WHEN cocaine kingpin Pablo Escobar was shot dead in December 1993 the day after his 43rd birthday, four hippos he had taken to his private zoo were left behind in a pond on his ranch in Colombia.

Since then, their numbers have grown to an estimated 80 to 100 and the hippos have made their way into the country’s rivers.

Scientists and local people have viewed Escobar’s hippos as invasive pests that should not be running wild on the South American continent.

But a new study, published in the journal Proceedings of the National Academy of Sciences, reveals Escobar’s hippos could be the saviour of the species.

Through a worldwide analysis comparing the ecological traits of introduced herbivores such as Escobar’s hippos to those of the past, the international research team – including scientists from the University of Sussex – found that such introductions restore many important traits that have been lost for thousands of years.

While human impacts have caused the extinction of several large mammals over the last 100,000 years, humans have since introduced numerous species, inadvertently rewilding many parts of the world such as South America, where giant llamas once roamed.

Study co-author Dr John Rowan, of the University of Massachusetts Amherst in the US, said: “While we found that some introduced herbivores are perfect ecological matches for extinct ones, in others cases the introduced species represents a mix of traits seen in extinct species.

“For example, the feral hippos in South America are similar in diet and body size to extinct giant llamas, while a bizarre type of extinct mammal – a notoungulate – shares with hippos large size and semiaquatic habitats.

So, while hippos don’t perfectly replace any one extinct species, they restore parts of important ecologies across several species.”

The research team said that what most conservation biologists and ecologists think of as the modern “natural” world is very different than it was for the last 45 million years.

They explained that, even recently, rhino-sized wombat-relatives called diprotodons, tank-like armoured glyptodons and two-story tall sloths ruled the world.

The researchers said that the giant herbivores began their evolutionary rise not long after the demise of the dinosaurs, but were abruptly driven extinct beginning around 100,000 years ago, most likely due to hunting and other pressures from our Late Pleistocene ancestors.

The team found that by introducing species across the world, humans restored lost ecological traits to many ecosystems, making the world more similar to the pre-extinction Late Pleistocene and counteracting a legacy of extinctions.

Lead author Erick Lundgren, a PhD student at The University of Technology Sydney in Australia, said the possibility that introduced herbivores might restore lost ecological functions had been suggested but not “rigorously evaluated”.

To that end, the researchers compared key ecological traits of herbivore species from before the Late Pleistocene extinctions to the present day, such as body size, diet and habitat.

Mr Lundgren said: “This allowed us to compare species that are not necessarily closely related to each other, but are similar in terms of how they affect ecosystems.

“By doing this, we could quantify the extent to which introduced species make the world more similar or dissimilar to the pre-extinction past.

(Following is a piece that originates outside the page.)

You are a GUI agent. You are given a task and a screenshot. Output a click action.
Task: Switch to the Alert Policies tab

Amazingly they make the world more similar.”

He said that was largely because 64 per cent of introduced herbivores are more similar to extinct species than to local native species.

The introduced “surrogates” for extinct species include evolutionary close species in some places, such as mustangs, wild horses in North America, where pre-domestic horses of the same species lived but were driven extinct.

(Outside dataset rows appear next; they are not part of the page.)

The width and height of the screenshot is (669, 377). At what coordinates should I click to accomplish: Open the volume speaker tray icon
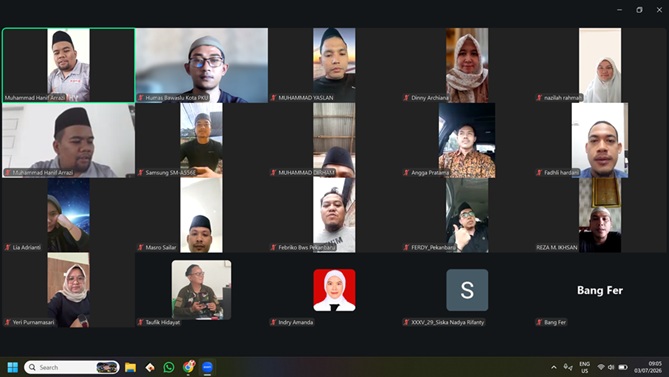(x=611, y=367)
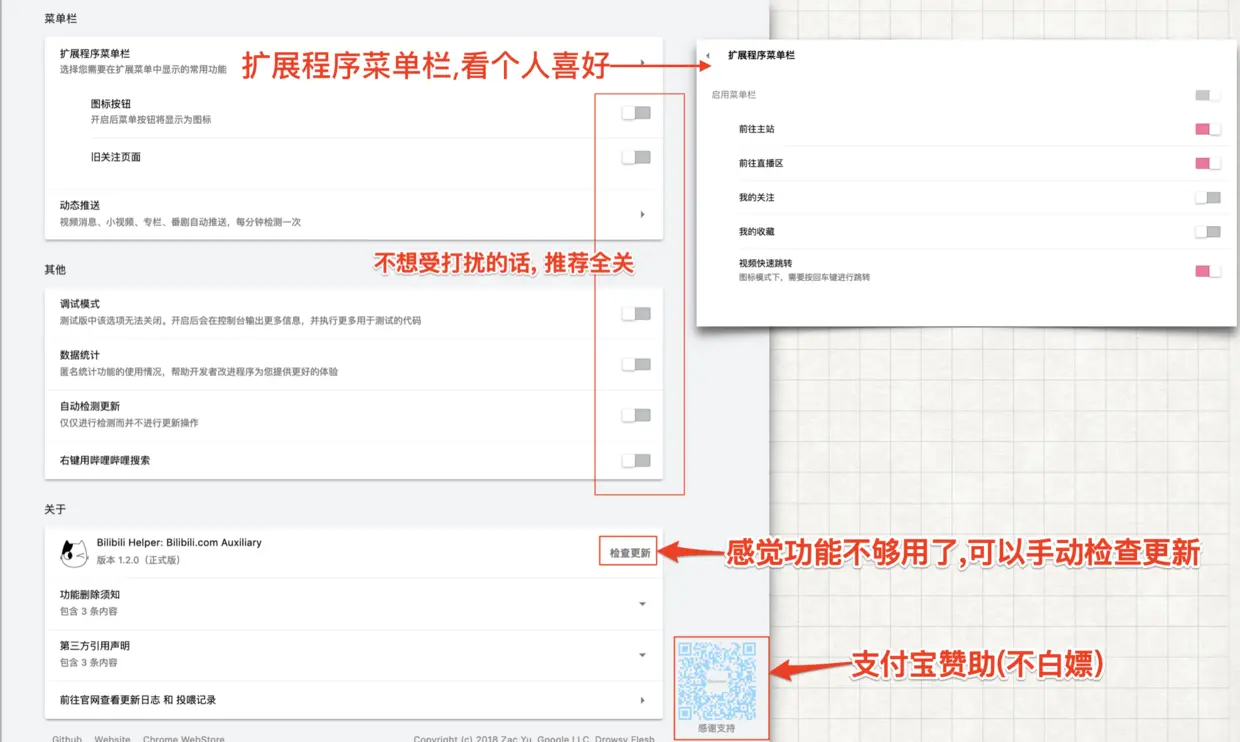
Task: Open the Github link in footer
Action: click(x=67, y=738)
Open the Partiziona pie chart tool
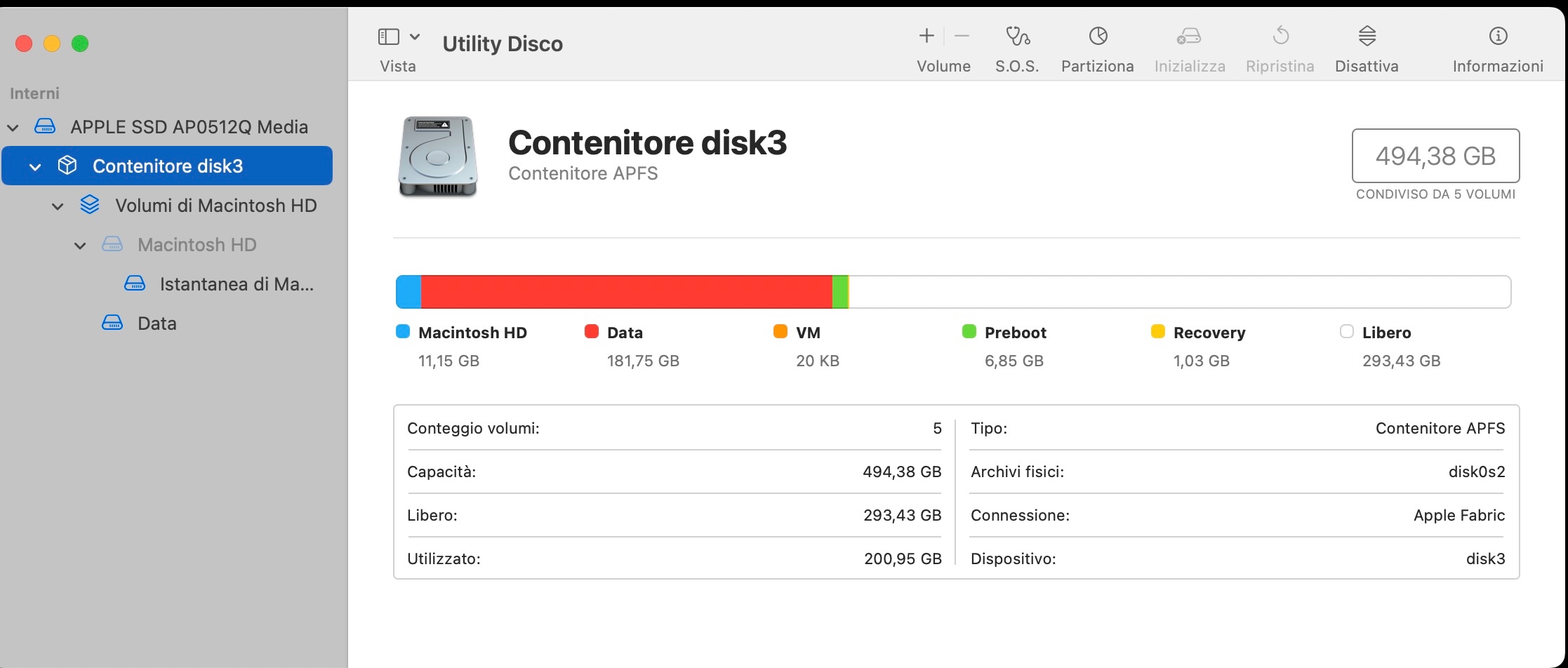 tap(1098, 36)
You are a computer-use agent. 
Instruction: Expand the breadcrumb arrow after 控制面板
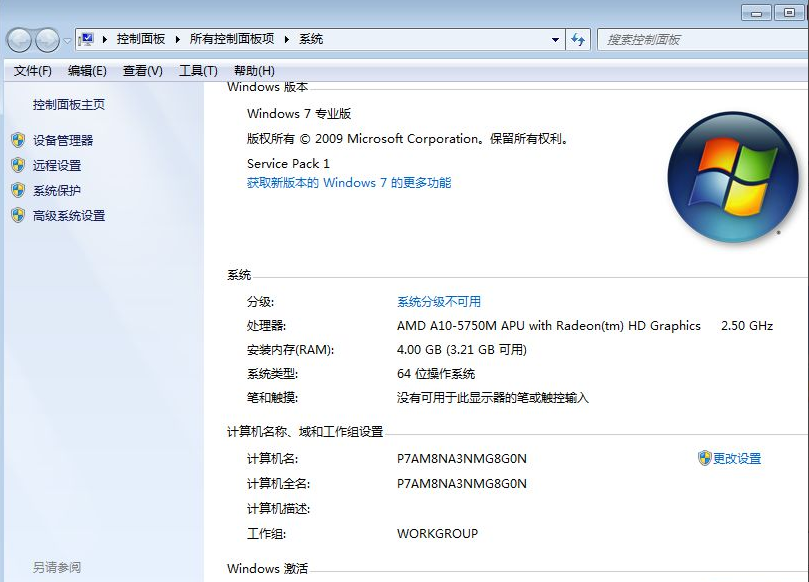181,40
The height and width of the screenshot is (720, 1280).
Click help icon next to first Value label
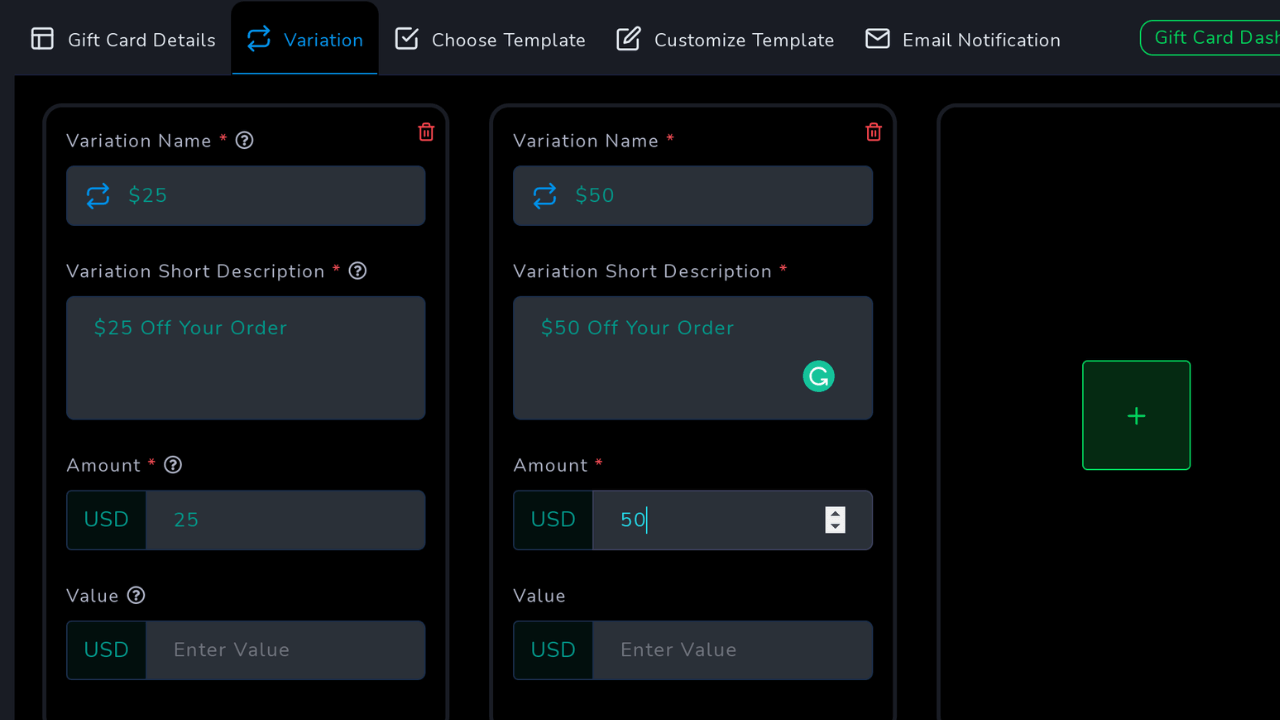pyautogui.click(x=136, y=595)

Dr Rowan said: “Many people are concerned about feral horses and donkeys in the American south west, because they aren’t known from the continent in historic times.

“But this view overlooks the fact that horses had been present in North America for over 50 million years – all major milestones of their evolution, including their origin, takes place here.

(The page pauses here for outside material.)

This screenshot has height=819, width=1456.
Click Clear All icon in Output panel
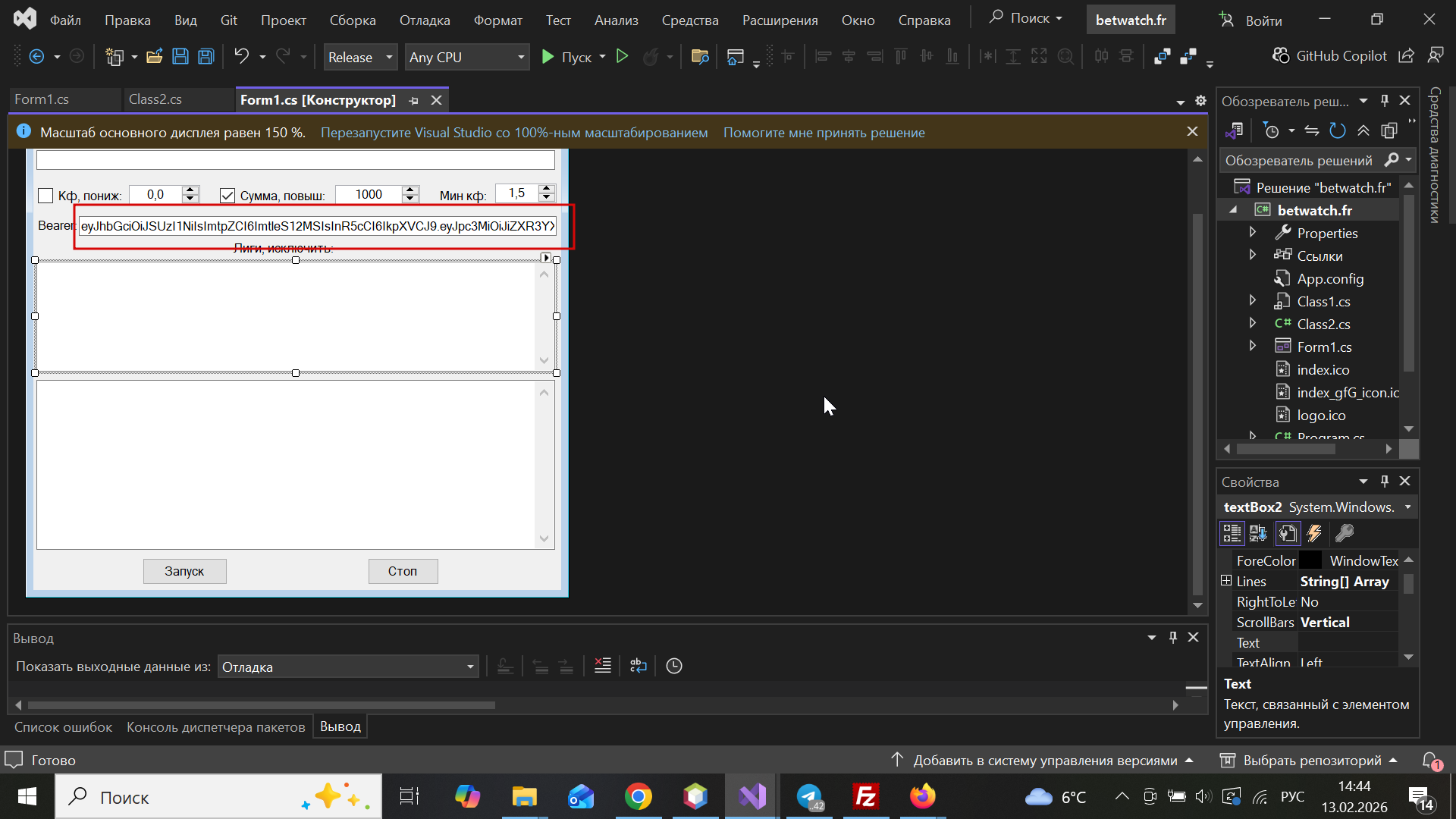[x=603, y=666]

“They only disappeared a few thousand years ago because of humans, meaning the North American ecosystems they have since been reintroduced to had coevolved with horses for millions of years.”

Study senior author Dr Arian Wallach, also of University of Technology Sydney, said: “We usually think of nature as defined by the short period of time for which we have recorded history, but this is already long after strong and pervasive human influences.

“Broadening our perspective to include the more evolutionarily relevant past lets us ask more nuanced questions about introduced species and how they affect the world.”

The research team concluded that when looking beyond the past few hundred years – to a time before widespread human caused pre-historic extinctions – introduced herbivores make the world more similar to the pre-extinction past, bringing with them broader biodiversity benefits.